[Records from a collection]
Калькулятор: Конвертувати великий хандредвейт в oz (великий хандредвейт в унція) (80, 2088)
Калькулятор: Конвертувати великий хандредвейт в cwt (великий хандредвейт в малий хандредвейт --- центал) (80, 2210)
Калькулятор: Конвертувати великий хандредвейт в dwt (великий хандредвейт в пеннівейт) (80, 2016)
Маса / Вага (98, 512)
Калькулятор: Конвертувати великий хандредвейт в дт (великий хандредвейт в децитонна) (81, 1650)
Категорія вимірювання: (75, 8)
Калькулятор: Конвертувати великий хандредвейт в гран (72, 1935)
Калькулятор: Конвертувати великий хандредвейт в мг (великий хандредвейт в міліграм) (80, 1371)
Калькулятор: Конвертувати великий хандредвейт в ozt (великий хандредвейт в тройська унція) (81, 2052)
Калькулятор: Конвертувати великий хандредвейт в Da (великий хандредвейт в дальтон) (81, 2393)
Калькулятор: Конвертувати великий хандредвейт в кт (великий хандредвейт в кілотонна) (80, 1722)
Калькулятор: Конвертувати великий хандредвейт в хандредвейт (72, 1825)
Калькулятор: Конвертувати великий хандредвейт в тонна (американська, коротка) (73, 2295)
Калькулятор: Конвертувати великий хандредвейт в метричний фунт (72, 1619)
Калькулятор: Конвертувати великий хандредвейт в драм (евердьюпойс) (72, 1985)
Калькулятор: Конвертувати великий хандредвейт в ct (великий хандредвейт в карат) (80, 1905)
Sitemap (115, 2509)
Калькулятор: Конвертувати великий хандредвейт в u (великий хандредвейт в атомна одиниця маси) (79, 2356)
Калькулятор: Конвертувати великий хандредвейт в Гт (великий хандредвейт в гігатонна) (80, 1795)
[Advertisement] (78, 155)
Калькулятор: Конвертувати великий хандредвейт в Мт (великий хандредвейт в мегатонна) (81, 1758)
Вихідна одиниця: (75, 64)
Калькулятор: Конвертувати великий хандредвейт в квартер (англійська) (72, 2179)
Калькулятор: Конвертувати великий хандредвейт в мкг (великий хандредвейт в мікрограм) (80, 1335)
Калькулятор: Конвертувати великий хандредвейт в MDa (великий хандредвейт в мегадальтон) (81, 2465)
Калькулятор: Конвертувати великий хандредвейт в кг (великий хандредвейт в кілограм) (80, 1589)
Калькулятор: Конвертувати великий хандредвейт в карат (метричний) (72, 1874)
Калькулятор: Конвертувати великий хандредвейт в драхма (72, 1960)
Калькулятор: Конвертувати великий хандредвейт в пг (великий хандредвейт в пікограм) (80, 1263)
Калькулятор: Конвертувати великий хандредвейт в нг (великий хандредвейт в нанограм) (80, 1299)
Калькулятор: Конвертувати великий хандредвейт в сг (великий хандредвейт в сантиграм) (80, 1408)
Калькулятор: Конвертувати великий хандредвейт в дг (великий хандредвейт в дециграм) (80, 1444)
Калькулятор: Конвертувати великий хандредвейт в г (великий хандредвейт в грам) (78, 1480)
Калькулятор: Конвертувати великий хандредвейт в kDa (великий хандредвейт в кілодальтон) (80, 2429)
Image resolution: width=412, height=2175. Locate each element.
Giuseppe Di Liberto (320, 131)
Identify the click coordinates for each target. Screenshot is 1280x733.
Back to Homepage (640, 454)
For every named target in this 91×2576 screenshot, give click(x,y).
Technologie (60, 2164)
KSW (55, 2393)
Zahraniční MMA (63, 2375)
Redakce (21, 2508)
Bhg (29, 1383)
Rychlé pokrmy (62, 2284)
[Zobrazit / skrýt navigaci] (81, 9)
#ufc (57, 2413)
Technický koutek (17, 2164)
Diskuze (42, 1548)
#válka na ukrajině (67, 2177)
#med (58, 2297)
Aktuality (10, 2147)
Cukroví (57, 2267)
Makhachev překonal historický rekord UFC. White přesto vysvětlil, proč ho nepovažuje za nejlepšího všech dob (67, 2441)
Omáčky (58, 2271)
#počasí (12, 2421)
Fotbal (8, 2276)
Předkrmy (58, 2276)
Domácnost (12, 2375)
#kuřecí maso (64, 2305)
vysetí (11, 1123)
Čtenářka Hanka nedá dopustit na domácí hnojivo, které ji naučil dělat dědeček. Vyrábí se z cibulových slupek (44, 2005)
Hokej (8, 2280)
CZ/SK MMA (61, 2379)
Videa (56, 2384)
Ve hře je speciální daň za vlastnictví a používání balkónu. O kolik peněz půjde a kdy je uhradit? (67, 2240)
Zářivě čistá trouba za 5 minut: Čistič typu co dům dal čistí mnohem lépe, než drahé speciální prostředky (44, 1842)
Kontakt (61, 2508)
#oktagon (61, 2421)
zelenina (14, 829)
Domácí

• Work to complete: Please print out every record exactly as it is written.

• Solution:
Калькулятор: Конвертувати великий хандредвейт в oz (великий хандредвейт в унція) (80, 2088)
Калькулятор: Конвертувати великий хандредвейт в cwt (великий хандредвейт в малий хандредвейт --- центал) (80, 2210)
Калькулятор: Конвертувати великий хандредвейт в dwt (великий хандредвейт в пеннівейт) (80, 2016)
Маса / Вага (98, 512)
Калькулятор: Конвертувати великий хандредвейт в дт (великий хандредвейт в децитонна) (81, 1650)
Категорія вимірювання: (75, 8)
Калькулятор: Конвертувати великий хандредвейт в гран (72, 1935)
Калькулятор: Конвертувати великий хандредвейт в мг (великий хандредвейт в міліграм) (80, 1371)
Калькулятор: Конвертувати великий хандредвейт в ozt (великий хандредвейт в тройська унція) (81, 2052)
Калькулятор: Конвертувати великий хандредвейт в Da (великий хандредвейт в дальтон) (81, 2393)
Калькулятор: Конвертувати великий хандредвейт в кт (великий хандредвейт в кілотонна) (80, 1722)
Калькулятор: Конвертувати великий хандредвейт в хандредвейт (72, 1825)
Калькулятор: Конвертувати великий хандредвейт в тонна (американська, коротка) (73, 2295)
Калькулятор: Конвертувати великий хандредвейт в метричний фунт (72, 1619)
Калькулятор: Конвертувати великий хандредвейт в драм (евердьюпойс) (72, 1985)
Калькулятор: Конвертувати великий хандредвейт в ct (великий хандредвейт в карат) (80, 1905)
Sitemap (115, 2509)
Калькулятор: Конвертувати великий хандредвейт в u (великий хандредвейт в атомна одиниця маси) (79, 2356)
Калькулятор: Конвертувати великий хандредвейт в Гт (великий хандредвейт в гігатонна) (80, 1795)
[Advertisement] (78, 155)
Калькулятор: Конвертувати великий хандредвейт в Мт (великий хандредвейт в мегатонна) (81, 1758)
Вихідна одиниця: (75, 64)
Калькулятор: Конвертувати великий хандредвейт в квартер (англійська) (72, 2179)
Калькулятор: Конвертувати великий хандредвейт в мкг (великий хандредвейт в мікрограм) (80, 1335)
Калькулятор: Конвертувати великий хандредвейт в MDa (великий хандредвейт в мегадальтон) (81, 2465)
Калькулятор: Конвертувати великий хандредвейт в кг (великий хандредвейт в кілограм) (80, 1589)
Калькулятор: Конвертувати великий хандредвейт в карат (метричний) (72, 1874)
Калькулятор: Конвертувати великий хандредвейт в драхма (72, 1960)
Калькулятор: Конвертувати великий хандредвейт в пг (великий хандредвейт в пікограм) (80, 1263)
Калькулятор: Конвертувати великий хандредвейт в нг (великий хандредвейт в нанограм) (80, 1299)
Калькулятор: Конвертувати великий хандредвейт в сг (великий хандредвейт в сантиграм) (80, 1408)
Калькулятор: Конвертувати великий хандредвейт в дг (великий хандредвейт в дециграм) (80, 1444)
Калькулятор: Конвертувати великий хандредвейт в г (великий хандредвейт в грам) (78, 1480)
Калькулятор: Конвертувати великий хандредвейт в kDa (великий хандредвейт в кілодальтон) (80, 2429)
Image resolution: width=412, height=2175. Locate each element.
Giuseppe Di Liberto (320, 131)
Identify the click coordinates for each target. Screenshot is 1280x733.
Back to Homepage (640, 454)
For every named target in this 91×2576 screenshot, give click(x,y).
Technologie (60, 2164)
KSW (55, 2393)
Zahraniční MMA (63, 2375)
Redakce (21, 2508)
Bhg (29, 1383)
Rychlé pokrmy (62, 2284)
[Zobrazit / skrýt navigaci] (81, 9)
#ufc (57, 2413)
Technický koutek (17, 2164)
Diskuze (42, 1548)
#válka na ukrajině (67, 2177)
#med (58, 2297)
Aktuality (10, 2147)
Cukroví (57, 2267)
Makhachev překonal historický rekord UFC. White přesto vysvětlil, proč ho nepovažuje za nejlepšího všech dob (67, 2441)
Omáčky (58, 2271)
#počasí (12, 2421)
Fotbal (8, 2276)
Předkrmy (58, 2276)
Domácnost (12, 2375)
#kuřecí maso (64, 2305)
vysetí (11, 1123)
Čtenářka Hanka nedá dopustit na domácí hnojivo, které ji naučil dělat dědeček. Vyrábí se z cibulových slupek (44, 2005)
Hokej (8, 2280)
CZ/SK MMA (61, 2379)
Videa (56, 2384)
Ve hře je speciální daň za vlastnictví a používání balkónu. O kolik peněz půjde a kdy je uhradit? (67, 2240)
Zářivě čistá trouba za 5 minut: Čistič typu co dům dal čistí mnohem lépe, než drahé speciální prostředky (44, 1842)
Kontakt (61, 2508)
#oktagon (61, 2421)
zelenina (14, 829)
Domácí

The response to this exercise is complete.